Without an official in situ conservation program for cassava in Thailand, the current cassava farming system has fortuitously conserved the Thai elite cassava genetic diversity. This is most likely the result of farmers maintaining different sets of varieties in different regions of Thailand, in response to local heterogeneities in climate and soil type, as well as industrial demands on cassava. The finding from such an unregulated conservation system is encouraging for the current efforts in in situ conservation of plant genetic resources (Veteläinen et al. 2009; Padulosi et al. 2012). Specifically, a region-focused and farm-based program for conserving the Thai adapted cassava germplasm, along with the ex situ conservation effort, could be developed in Thailand. Specific on-farm conservation strategies could be derived using the genetic structures inferred at the levels of farm, district and province. Farms should be selected based on farm diversity estimates from different provinces to maximize regional diversity. The soil type could also be considered as a good adaptation indicator (Tables S3 and S5). Some farming practices could be used to monitor on-farm diversity, as they were significantly associated with cassava SSR variations (Fig. S5). Such a systematic and long-term program should be more effective than the unregulated one, as the current findings may represent only the outcome for the boom of Thai cassava production over the last 40 years.

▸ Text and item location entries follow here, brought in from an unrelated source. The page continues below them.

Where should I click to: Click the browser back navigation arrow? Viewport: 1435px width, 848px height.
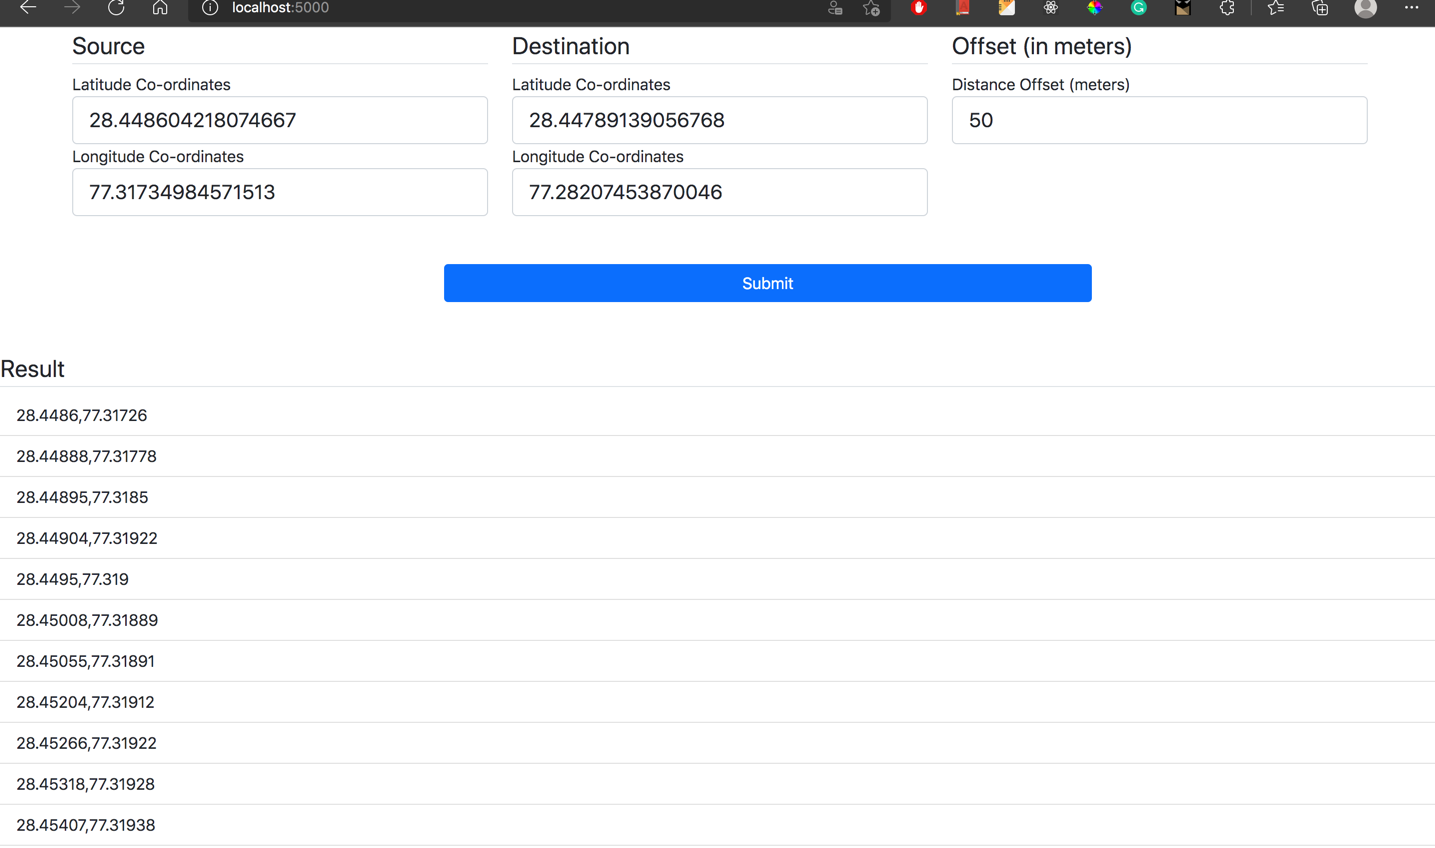pyautogui.click(x=26, y=8)
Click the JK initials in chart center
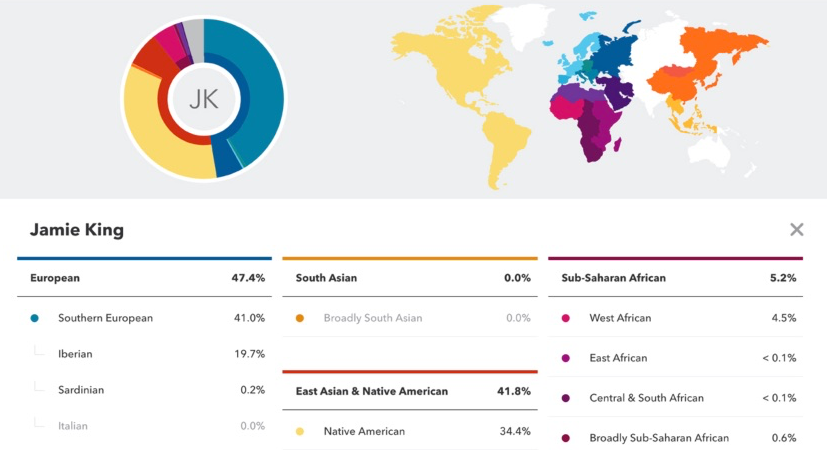Screen dimensions: 827x450 pos(204,99)
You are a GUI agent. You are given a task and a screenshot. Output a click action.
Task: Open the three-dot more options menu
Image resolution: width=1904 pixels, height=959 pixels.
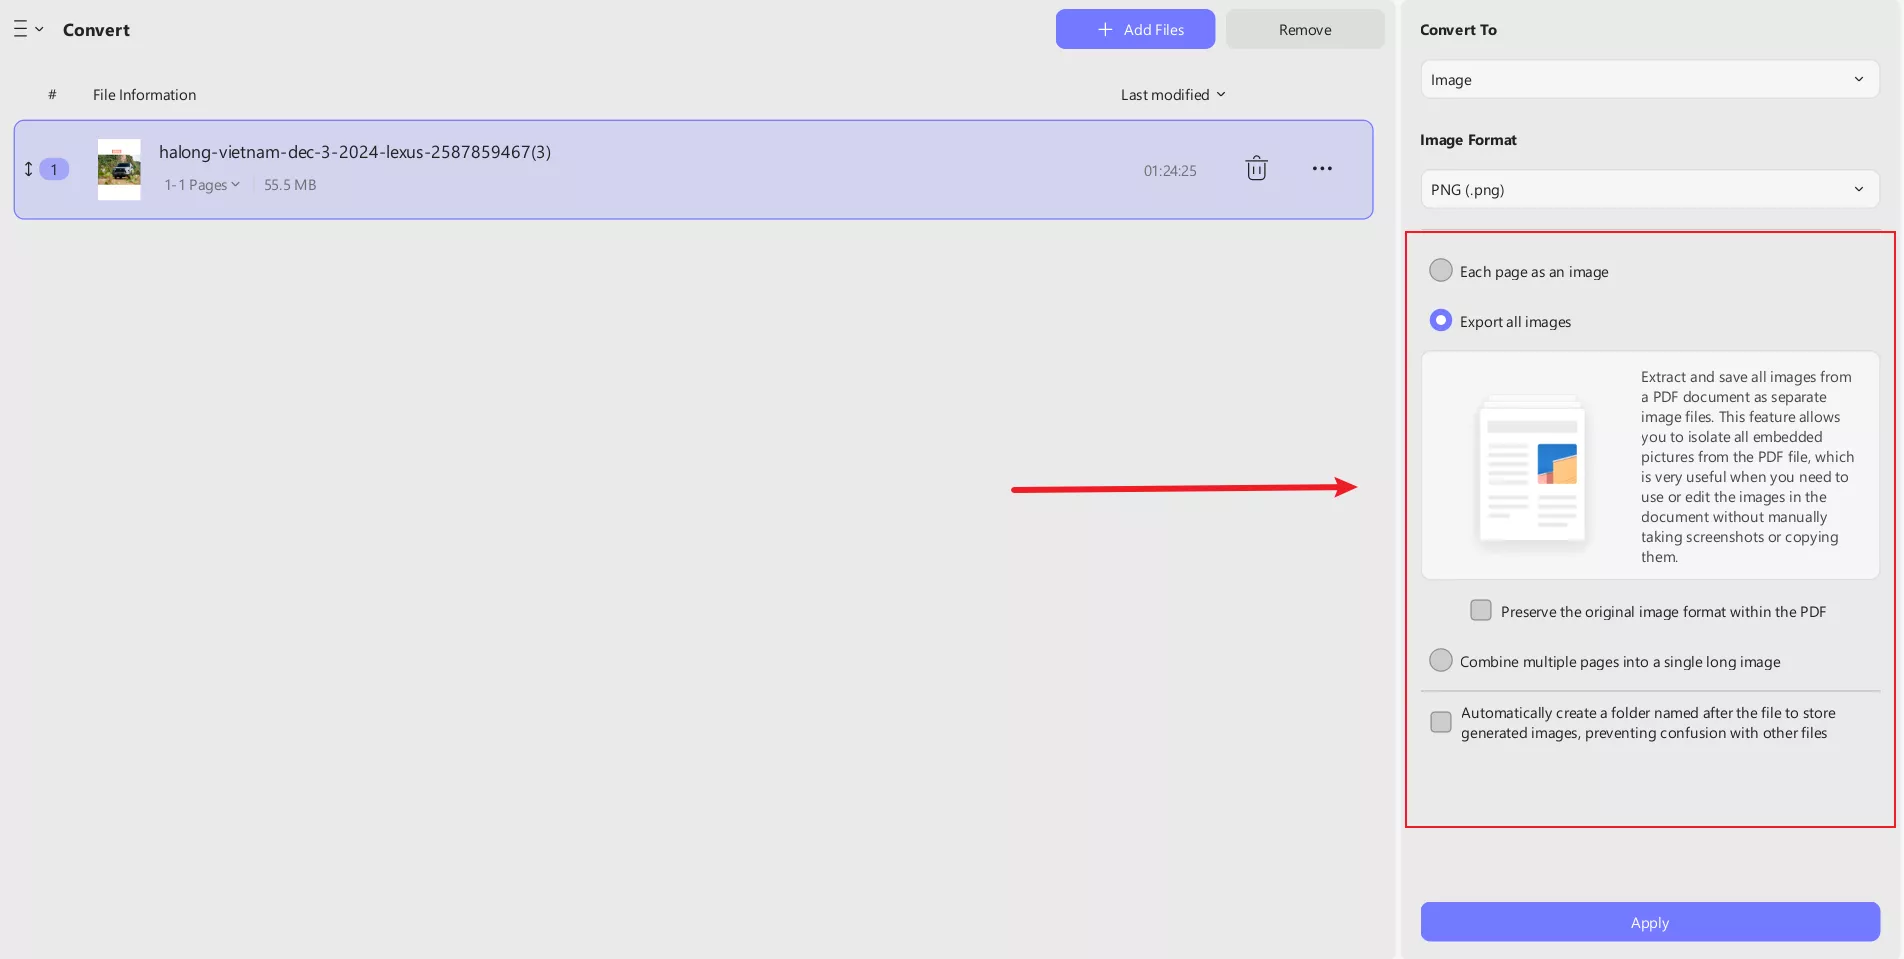[x=1321, y=169]
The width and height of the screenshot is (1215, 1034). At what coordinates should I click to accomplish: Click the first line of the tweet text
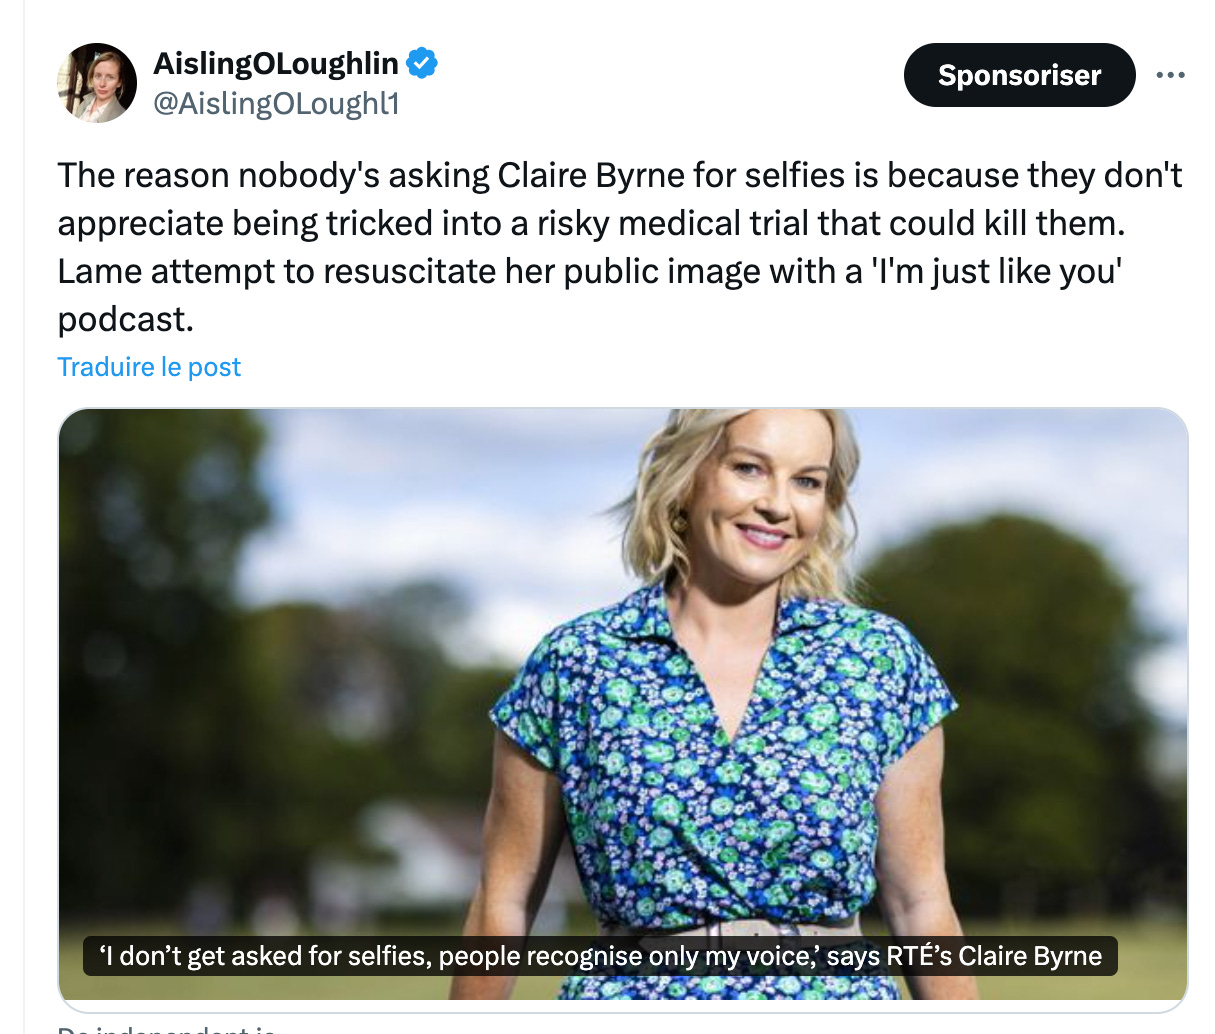[620, 176]
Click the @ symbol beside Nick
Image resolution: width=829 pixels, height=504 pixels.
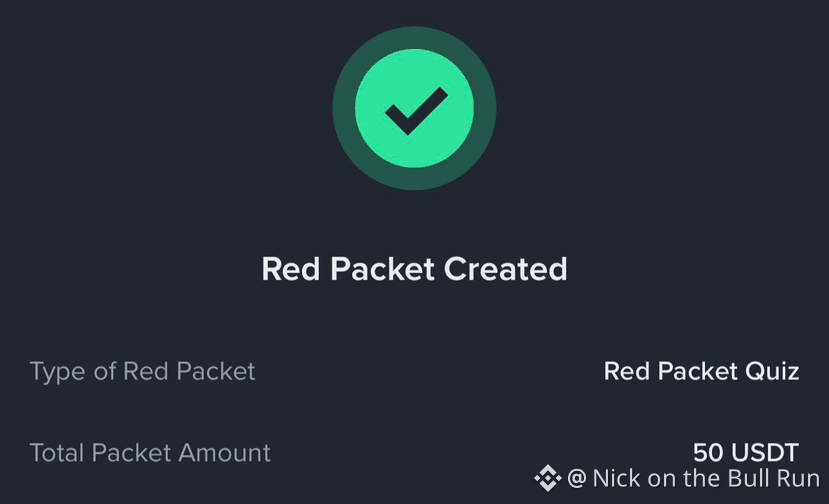click(576, 479)
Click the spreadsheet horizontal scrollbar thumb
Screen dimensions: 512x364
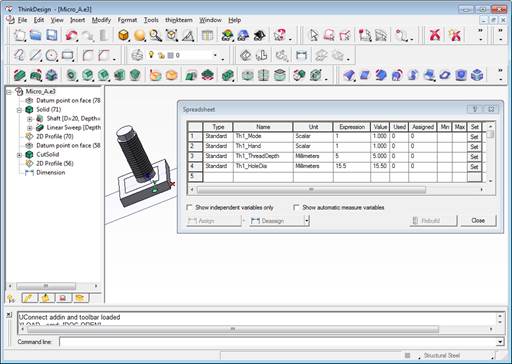[x=311, y=189]
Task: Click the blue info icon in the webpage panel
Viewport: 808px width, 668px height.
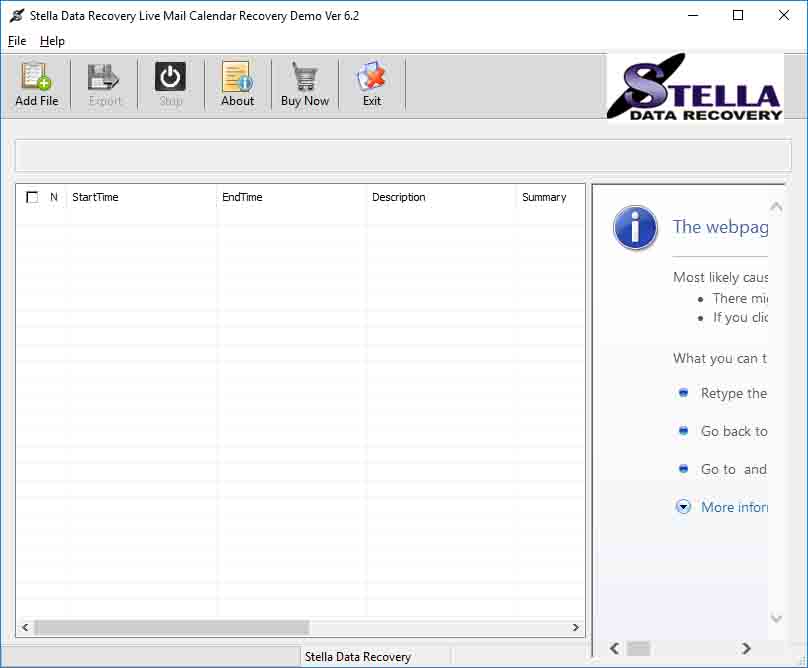Action: [x=635, y=228]
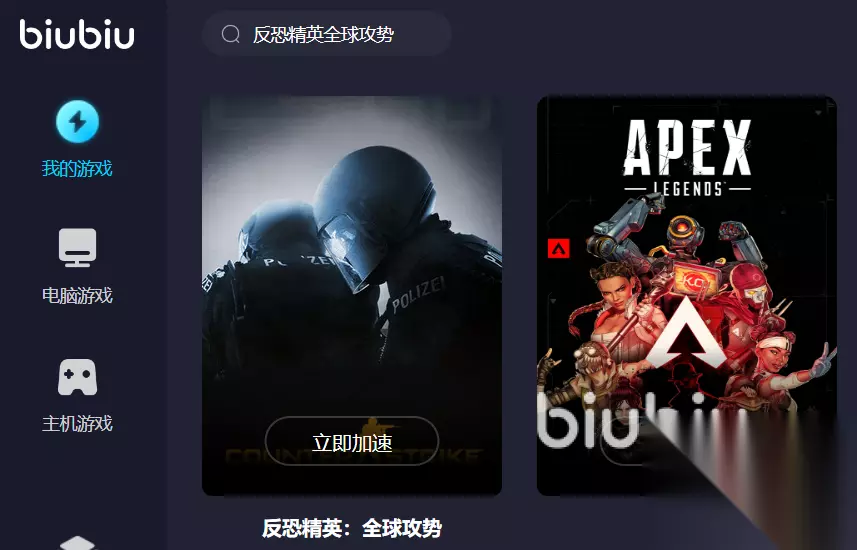Image resolution: width=857 pixels, height=550 pixels.
Task: Select the 我的游戏 label in sidebar
Action: pyautogui.click(x=77, y=168)
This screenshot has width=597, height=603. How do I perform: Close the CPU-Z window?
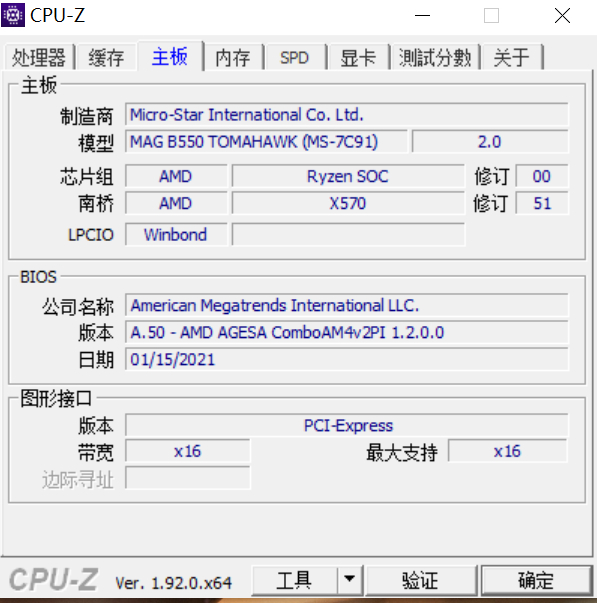click(562, 16)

What role an unregulated conservation system should play in in situ conservation remains to be explored. We do not know how general the Thai cassava finding is with respect to other tropical crops in other countries. Some important questions are whether such an unregulated system is stable over time and whether it can remain effective under various factors such as changing demands from the industry, climate change, and local needs for subsistence. However, it is certain that unregulated conservation systems could provide a null conservation model for evaluating and monitoring the compared effectiveness of regulated conservation systems. An unique feature of the Thai cassava farming is the self-organization of regional heterogeneity of variety use by local farmers, which is instrumental to in situ conservation designs. More could be learnt from unregulated conservation systems for the better understanding and development of an effective in situ conservation program.